Lockbaum was a starting cornerback during his freshman season, and moved to strong safety as a sophomore. Before his junior season, the Holy Cross coaching staff (head coach Mark Duffner, offensive coordinate Tom Rossley, and defensive coordinator Kevin Coyle) decided to use Lockbaum on both offense and defense. He became the first two-way player since Leroy Keyes of Purdue in 1968.

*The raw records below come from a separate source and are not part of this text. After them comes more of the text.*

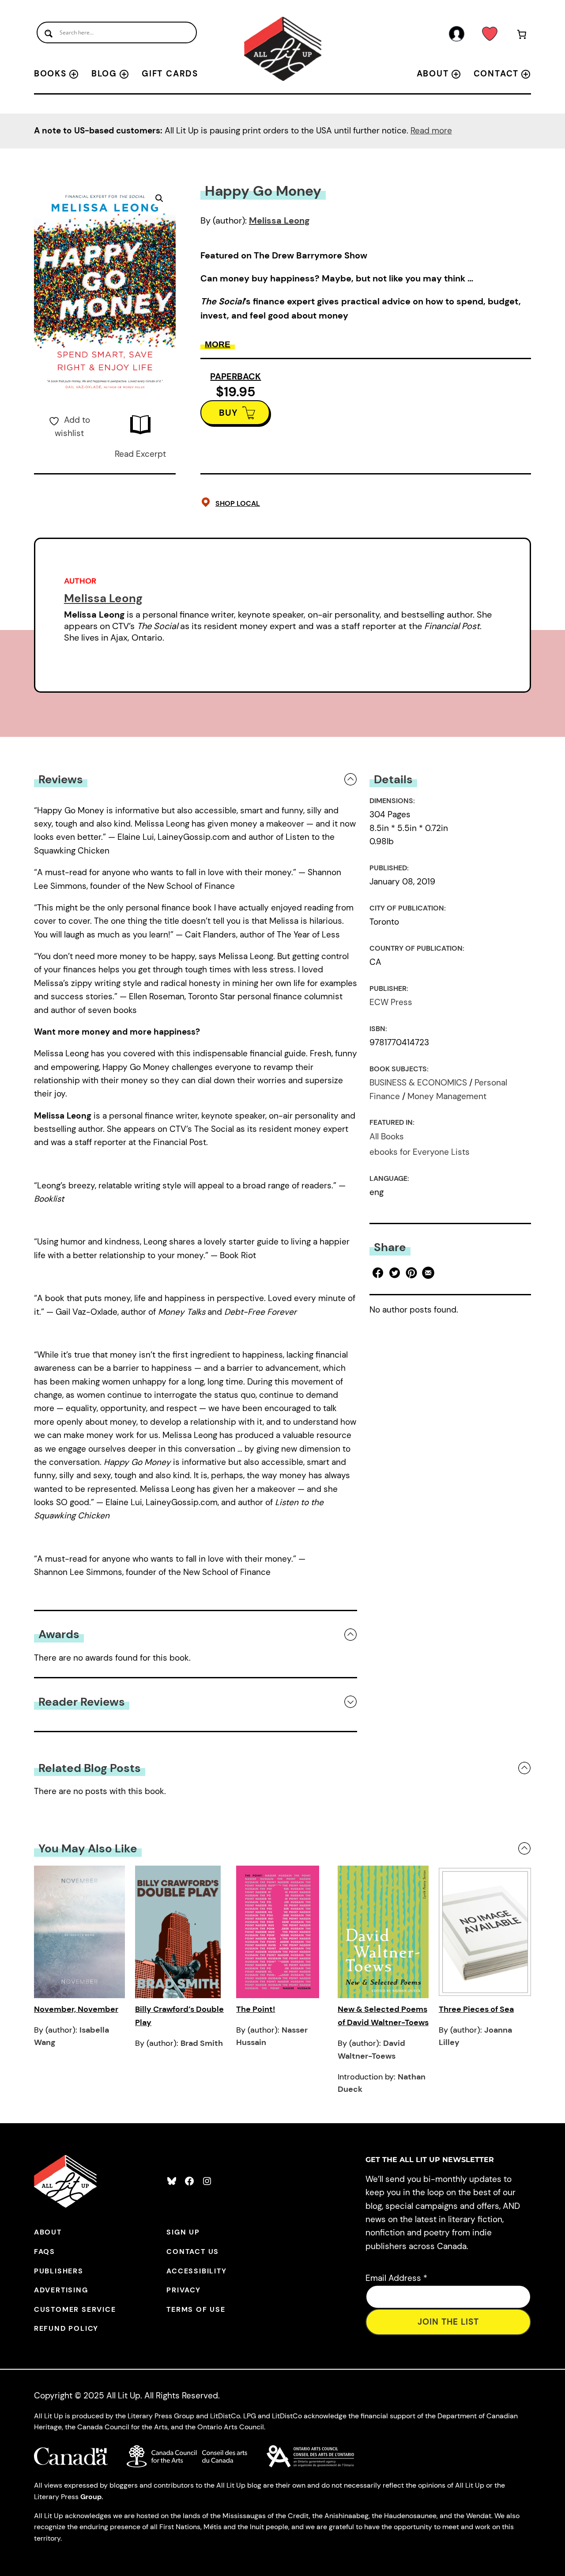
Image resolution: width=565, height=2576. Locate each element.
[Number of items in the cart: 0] (521, 36)
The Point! (255, 2009)
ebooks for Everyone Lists (419, 1151)
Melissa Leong (279, 220)
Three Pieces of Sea (476, 2009)
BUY (228, 412)
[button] (159, 198)
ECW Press (390, 1002)
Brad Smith (202, 2043)
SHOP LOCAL (237, 503)
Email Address (396, 2278)
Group (91, 2496)
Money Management (446, 1096)
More (217, 344)
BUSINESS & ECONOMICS (418, 1082)
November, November (76, 2009)
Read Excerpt (140, 453)
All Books (386, 1136)
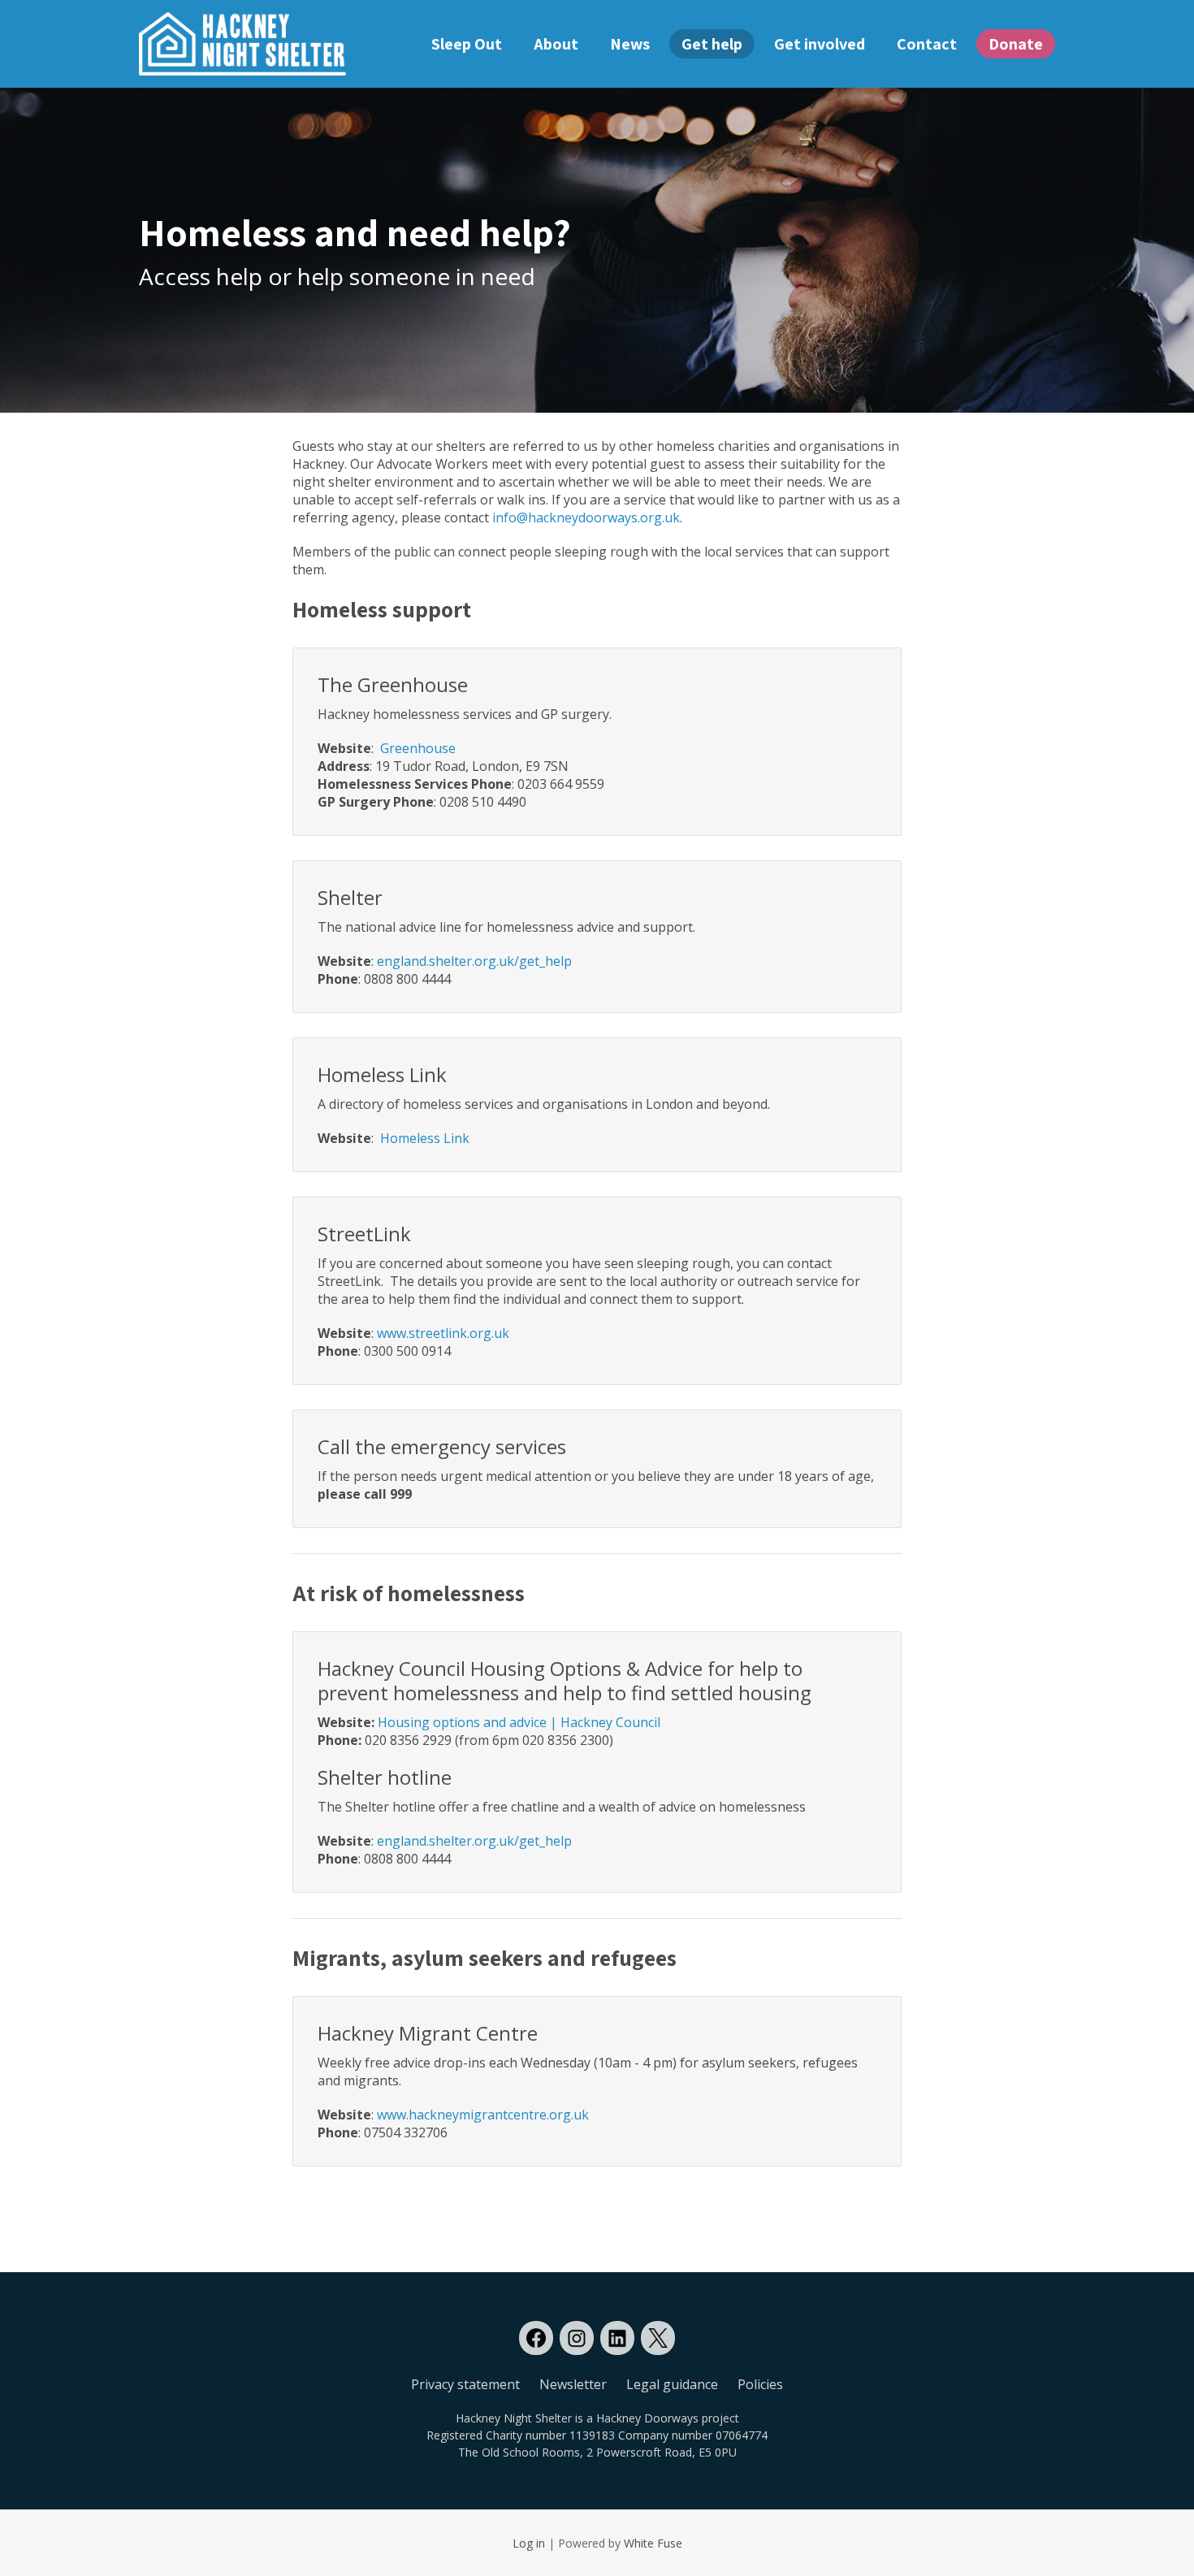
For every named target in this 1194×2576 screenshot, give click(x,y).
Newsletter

In Lockbaum's junior season of 1986, he rushed for 827 yards on 144 carries, caught 57 passes for 860 yards, and scored 22 touchdowns on offense; on defense he had 46 tackles, two fumble recoveries, and one interception; on special teams he returned 21 kickoffs for 452 yards. In a game against Dartmouth he scored six touchdowns, and in a game against Army he was on the field for 143 of 171 total plays. He was named WTBS college football player of the year, New Jersey Sports Writers Association college player of the year, and finished fifth in the Heisman Trophy balloting.

In his senior season of 1987, he rushed for 403 yards on 85 carries, and caught 77 passes for 1152 yards, amassing 2041 all-purpose yards and again scoring 22 touchdowns, while continuing to play defense and special teams. He finished third in the Heisman Trophy balloting, second in the Maxwell Award voting, and was runner-up for the inaugural Walter Payton Award (Division I-AA player of the year). After the conclusion of the regular season, Lockbaum was selected for three all-star games; the Senior Bowl, the East–West Shrine Game, and the Blue–Gray Football Classic. He appeared in all three games, seeing the most action in the Shrine Game, where he played five positions (cornerback, free safety, strong safety, fullback, and wide receiver).

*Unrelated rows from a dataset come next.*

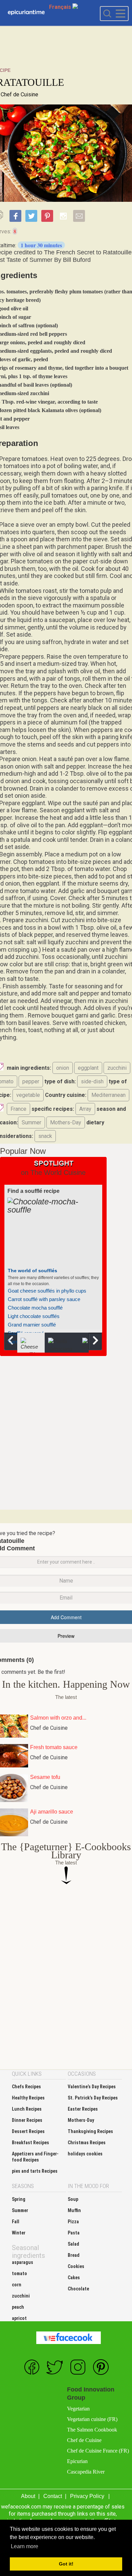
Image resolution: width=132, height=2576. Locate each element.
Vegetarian (78, 2409)
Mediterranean (108, 1095)
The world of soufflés (32, 1270)
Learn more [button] (24, 2546)
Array (85, 1109)
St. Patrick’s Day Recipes (93, 2097)
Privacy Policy (87, 2496)
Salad (73, 2244)
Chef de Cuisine (19, 94)
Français (60, 7)
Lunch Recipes (27, 2109)
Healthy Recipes (28, 2097)
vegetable (28, 1095)
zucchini (117, 1068)
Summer (31, 1122)
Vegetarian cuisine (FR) (92, 2419)
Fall (15, 2221)
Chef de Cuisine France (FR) (98, 2451)
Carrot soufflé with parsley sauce (44, 1299)
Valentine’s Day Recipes (92, 2086)
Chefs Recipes (26, 2086)
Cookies (76, 2266)
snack (45, 1136)
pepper (30, 1081)
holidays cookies (85, 2153)
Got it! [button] (66, 2564)
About (28, 2496)
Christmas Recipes (87, 2142)
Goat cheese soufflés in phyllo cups (47, 1291)
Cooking (26, 12)
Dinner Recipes (27, 2120)
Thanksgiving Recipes (90, 2131)
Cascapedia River (86, 2472)
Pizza (73, 2221)
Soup (73, 2199)
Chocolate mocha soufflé (35, 1308)
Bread (74, 2255)
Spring (18, 2199)
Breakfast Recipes (30, 2142)
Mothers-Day (65, 1122)
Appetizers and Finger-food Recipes (35, 2157)
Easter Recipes (83, 2109)
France (18, 1109)
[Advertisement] (66, 1432)
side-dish (92, 1081)
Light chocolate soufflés (34, 1316)
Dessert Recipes (28, 2131)
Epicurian (77, 2461)
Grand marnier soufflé (32, 1325)
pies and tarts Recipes (35, 2171)
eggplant (88, 1068)
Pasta (74, 2232)
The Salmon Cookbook (92, 2430)
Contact (52, 2496)
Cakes (74, 2277)
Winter (18, 2232)
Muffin (74, 2210)
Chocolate (78, 2288)
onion (62, 1068)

Lockbaum was a two-time First Team All-America selection (1986 and 1987) as a defensive back. He still holds several Holy Cross offensive records, including most touchdowns in a season and most points in a season (22 and 132, respectively, accomplished in both 1986 and 1987). Lockbaum was inducted into the Glassboro High School Hall of Fame in 1989, the Holy Cross Varsity Club Hall of Fame in 1993, the College Football Hall of Fame in 2001, and the ECAC Hall of Fame in 2017.

==Professional career==
Lockbaum was selected in the 1988 NFL draft by the Pittsburgh Steelers in the ninth round, and played for them during the preseason as a running back, but was released by the team in August of that year. In 1989, he was signed by the Buffalo Bills, who moved him to safety, but he was again released before the start of the regular season. In 1994, he played briefly for the Massachusetts Marauders of the Arena Football League.

==Personal life==
Lockbaum received a degree in economics from Holy Cross, and became an executive for an insurance company. His son, also nicknamed Gordie, played shortstop in the 2002 Little League World Series for the Worcester team that reached the US championship game, and later attended Amherst College where he was a defensive back on the football team.